The primary credit for nurturing this collaborative spirit, Halpin said, goes to Mary Bomberger Brown, an associate professor of practice and coordinator for the conservation partnership who died in 2019.

“Her love of the birds and her excitement, and then going to talk to the sand and gravel mine people and the lakeshore housing owners — I think her spirit and her passion is where everything started,” Halpin said. “People started caring. And I think it only grew from there.”

So far this summer, Forsberg said, the partnership has recorded 290 tern nests and 38 plover nests, which is the second-highest nest count in one year since 2008.

“The off-river sites have changed over the years, and so has the river, but this is the most nests we’d had in several years,” she said.

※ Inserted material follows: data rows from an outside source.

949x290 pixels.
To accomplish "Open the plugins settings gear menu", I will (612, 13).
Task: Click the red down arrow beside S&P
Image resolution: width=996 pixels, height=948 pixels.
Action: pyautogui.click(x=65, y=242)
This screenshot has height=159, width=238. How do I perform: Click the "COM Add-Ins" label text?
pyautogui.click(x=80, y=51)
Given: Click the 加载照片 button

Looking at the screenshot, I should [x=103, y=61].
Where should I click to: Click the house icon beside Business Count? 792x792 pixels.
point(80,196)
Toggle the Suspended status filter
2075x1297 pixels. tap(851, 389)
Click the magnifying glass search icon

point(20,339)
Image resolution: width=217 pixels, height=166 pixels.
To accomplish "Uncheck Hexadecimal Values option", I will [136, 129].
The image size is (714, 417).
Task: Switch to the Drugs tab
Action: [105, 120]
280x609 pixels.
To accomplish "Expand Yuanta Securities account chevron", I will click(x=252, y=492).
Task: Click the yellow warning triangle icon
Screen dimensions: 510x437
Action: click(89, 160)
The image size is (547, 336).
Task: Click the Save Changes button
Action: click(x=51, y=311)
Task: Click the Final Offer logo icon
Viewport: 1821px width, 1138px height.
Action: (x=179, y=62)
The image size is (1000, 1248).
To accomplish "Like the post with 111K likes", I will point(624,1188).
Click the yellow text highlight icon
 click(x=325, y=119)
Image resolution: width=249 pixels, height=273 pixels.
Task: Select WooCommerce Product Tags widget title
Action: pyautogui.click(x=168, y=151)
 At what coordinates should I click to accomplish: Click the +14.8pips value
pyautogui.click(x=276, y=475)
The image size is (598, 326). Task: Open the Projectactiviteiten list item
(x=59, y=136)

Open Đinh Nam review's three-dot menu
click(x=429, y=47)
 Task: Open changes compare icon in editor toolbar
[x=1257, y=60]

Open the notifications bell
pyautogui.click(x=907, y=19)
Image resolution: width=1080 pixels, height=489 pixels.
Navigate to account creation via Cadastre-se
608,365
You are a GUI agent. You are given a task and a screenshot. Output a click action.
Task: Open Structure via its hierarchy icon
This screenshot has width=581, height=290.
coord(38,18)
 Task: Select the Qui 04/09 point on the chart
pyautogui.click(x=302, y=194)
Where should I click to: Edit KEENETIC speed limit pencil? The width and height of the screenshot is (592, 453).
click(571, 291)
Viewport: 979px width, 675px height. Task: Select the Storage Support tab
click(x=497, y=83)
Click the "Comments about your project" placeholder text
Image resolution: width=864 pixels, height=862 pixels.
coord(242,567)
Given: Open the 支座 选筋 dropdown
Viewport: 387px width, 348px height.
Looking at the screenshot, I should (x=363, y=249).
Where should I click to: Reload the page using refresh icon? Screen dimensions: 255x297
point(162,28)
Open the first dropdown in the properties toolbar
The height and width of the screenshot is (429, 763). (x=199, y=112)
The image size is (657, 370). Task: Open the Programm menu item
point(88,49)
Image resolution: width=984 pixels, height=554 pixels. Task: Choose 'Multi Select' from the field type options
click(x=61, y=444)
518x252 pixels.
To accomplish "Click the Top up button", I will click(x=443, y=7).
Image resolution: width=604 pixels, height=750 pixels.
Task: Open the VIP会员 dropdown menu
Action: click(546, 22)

The highest number of nests the partnership has recorded was in 2015, with 346 tern nests and 71 plover nests.

The federal Endangered Species Act designated the interior least tern in 1985 as endangered. The population at the time was estimated at 2,000 individuals nationally. By 2021, the estimated population had increased to 18,000 individuals, and the tern’s endangered status was removed. The interior least tern is still protected as an endangered bird in Nebraska.

Piping plovers in Nebraska are designated as threatened by both federal and state listings and have not seen significant improvement nationally in numbers since 1985. One estimate put the current U.S. population at about 8,000.

People are the birds’ biggest threat, “but we’re also their greatest help,” Larkihn said, pointing to the conservation partnership’s positive spirit.

Conservation staff have shown great devotion to their mission, Forsberg said. “Over the years, they’ve cared enough to work long hours. We’re out in the heat, we’re out in the rain, dodging storms this summer a lot. It’s the kind of job that takes a lot of diligence and attention to detail.”

That attitude and dedication, she said, “can go through generations. You have the parent that works in this field and then passes down those values to their children. That’s what keeps it going: people that care.”